Former employees have become 'application menace' new study claims

Salesforce, PayPal, SharePoint, Facebook, Google Apps...

Many SME employees retain alarming levels of access to critical business applications after they've stopped working for a company, a survey for cloud services firm Intermedia has claimed.

According to this research, 89 percent of former staff surveyed were still able to use their logins to access popular applications such as Salesforce, PayPal, SharePoint, Facebook, Google Apps and even email.

In total, 45 percent reckoned this would allow them to access confidential or even highly confidential data, with 24 percent mentioning PayPal, an account opening up the possibility of financial abuse.

More to the point, 45 percent admitted having logged into a company account after leaving their employment, presumably without authorisation.

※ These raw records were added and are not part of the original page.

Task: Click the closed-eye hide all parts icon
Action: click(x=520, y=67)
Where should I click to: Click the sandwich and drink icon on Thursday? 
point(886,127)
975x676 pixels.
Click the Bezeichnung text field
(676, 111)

Sixty-eight percent also stored work files in a personal cloud, taking that data beyond the control of even the most assiduous IT department.

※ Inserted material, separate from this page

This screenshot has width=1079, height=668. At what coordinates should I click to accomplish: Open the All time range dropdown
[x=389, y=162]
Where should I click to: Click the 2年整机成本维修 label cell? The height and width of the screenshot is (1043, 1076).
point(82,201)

Intermedia's web promotion omits to mention how many people were included in the survey, where they were located or how they were chosen although ComputerworldUK understands that the sample size was 379.

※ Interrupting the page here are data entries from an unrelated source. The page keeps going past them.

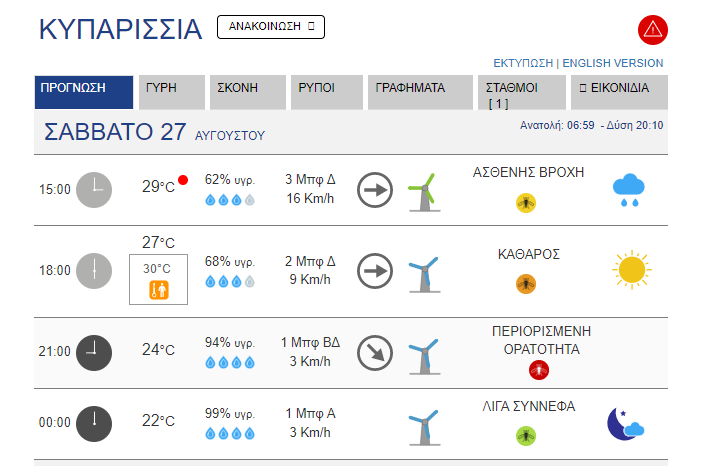714x466 pixels.
Task: Open the ENGLISH VERSION link
Action: pos(613,63)
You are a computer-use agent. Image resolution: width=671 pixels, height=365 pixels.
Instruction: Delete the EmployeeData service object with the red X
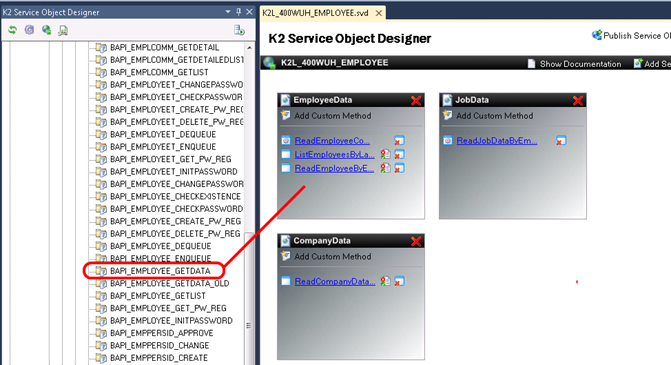coord(416,101)
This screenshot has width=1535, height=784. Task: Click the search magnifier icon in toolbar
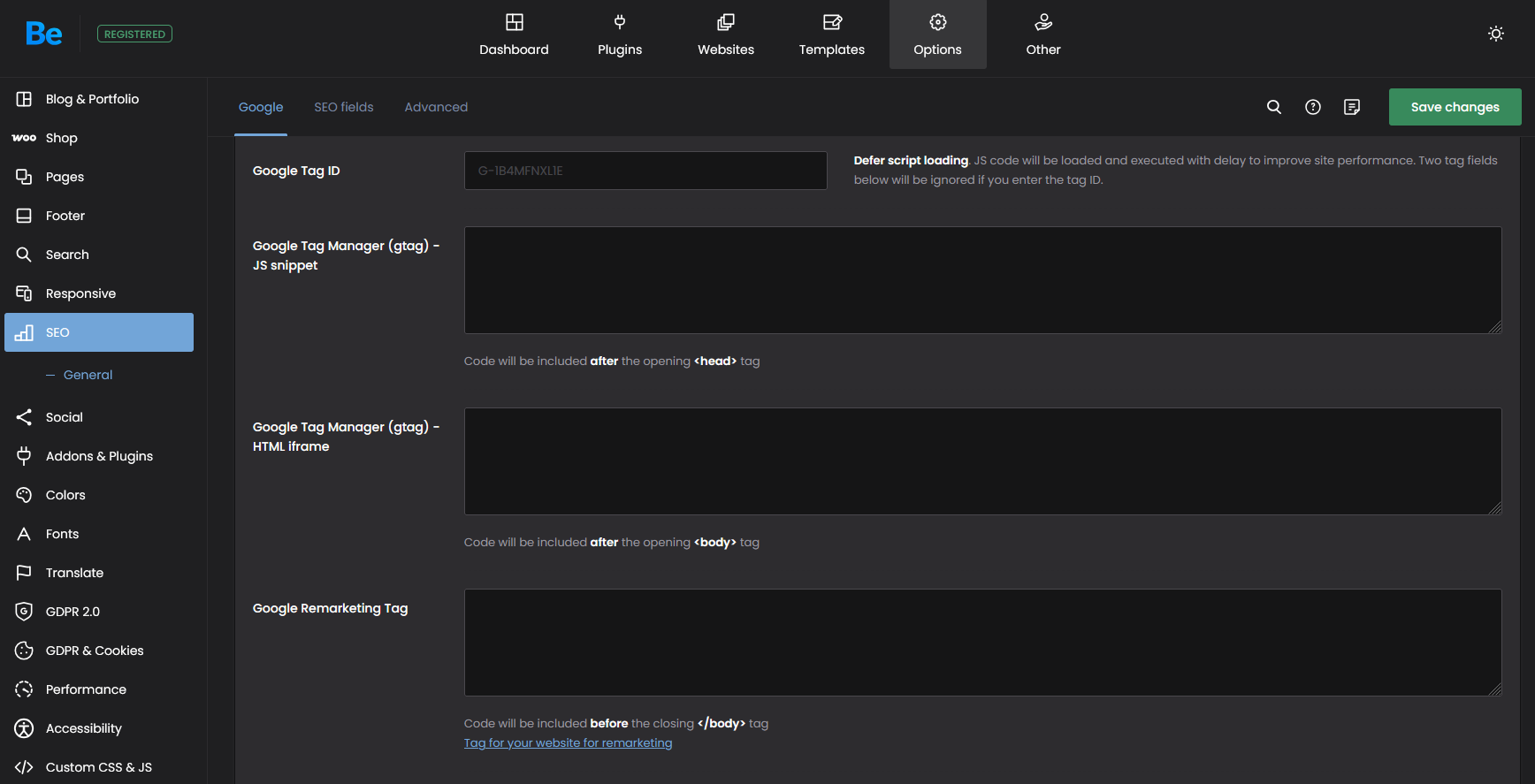(1273, 107)
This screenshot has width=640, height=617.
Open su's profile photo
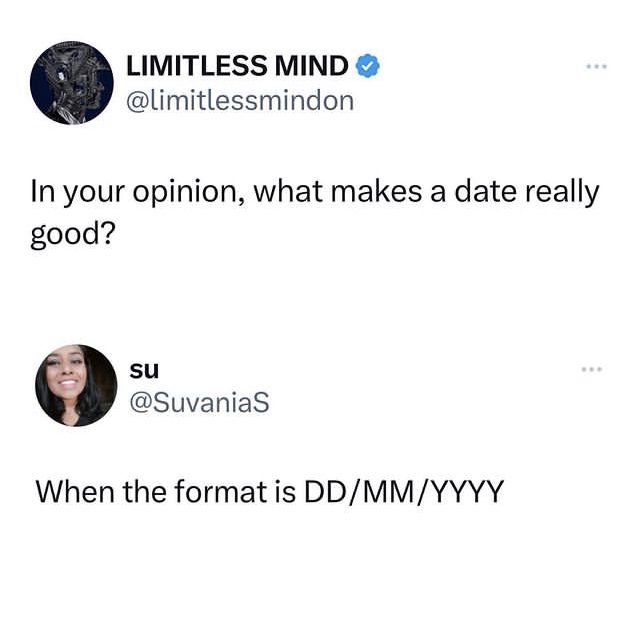[x=76, y=386]
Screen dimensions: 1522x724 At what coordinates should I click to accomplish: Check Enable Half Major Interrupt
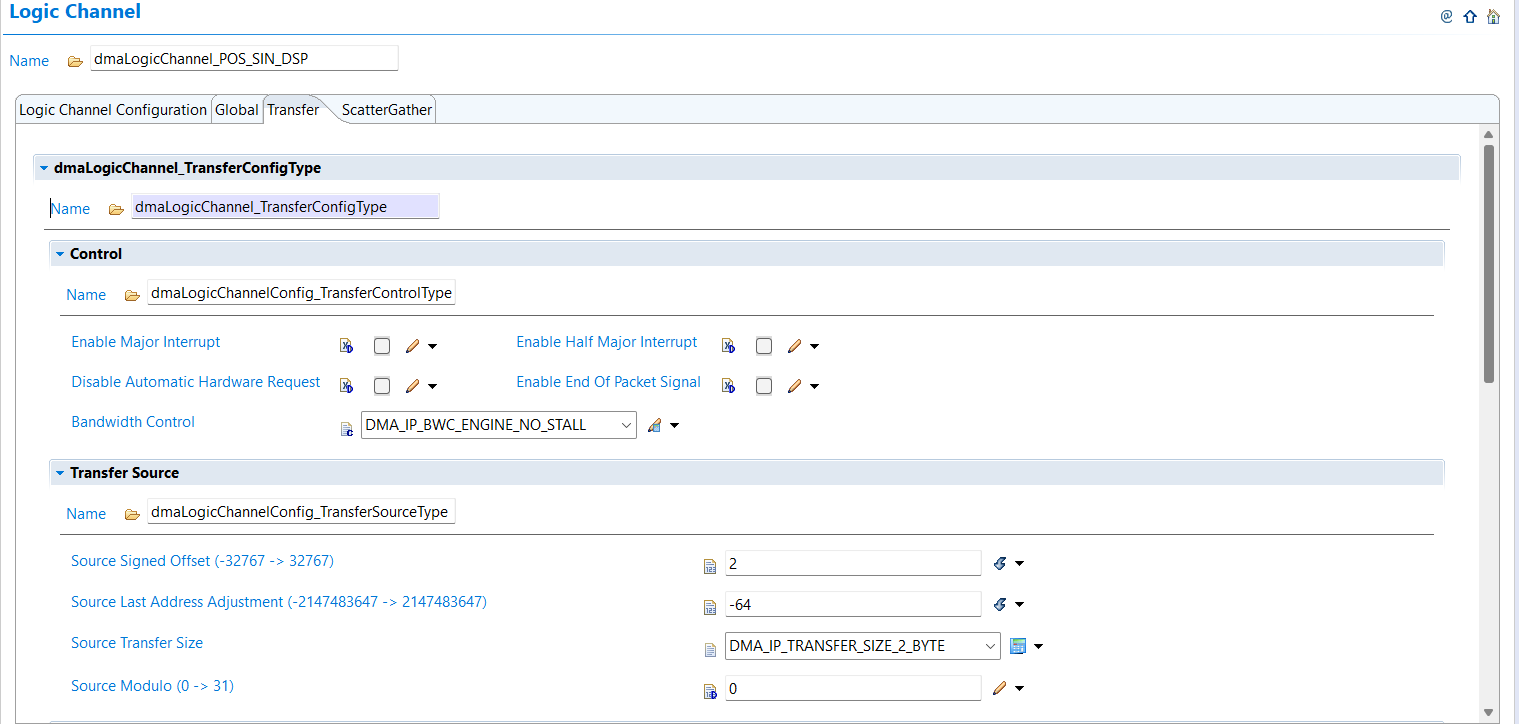click(764, 345)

So is this August ambulance chasing or the latest example of poor security management?

The likelihood that employees leave businesses without having account credentials changed is highly plausible, not least because businesses now have to manage large numbers of them, sometimes at departmental rather than IT level. To the ones mentioned earlier must be added other common applications such as LinkedIn, Twitter, Office365, and Wordpress.

Some of this depends on the type of firms the survey respondents worked for, their country of origin and how long access lasted. Carried out by Osterman Research for Intermedia, Computerworld UK confirmed that the survey was of US and Canadian workers which means that the results don't necessarily hold for other countries.

However, Intermedia remains convinced of the issue's universality.

"Most small businesses think 'IT security' applies only to big businesses battling foreign hackers," said Intermedia president, Michael Gold. "This report should shock smaller businesses into realising that they need to protect their leads databases, financial information and social reputation from human error as well as from malicious activity."

Responsibility for application de-commissioning remained confused, often split between different departments, he said. IT departments could become blind to the level of access.

Intermedia's solution is for SMEs to use cloud services such as its own SecuriSync.

In UK security circles, Intermedia is best known for buying UK startup SaasID in September 2013.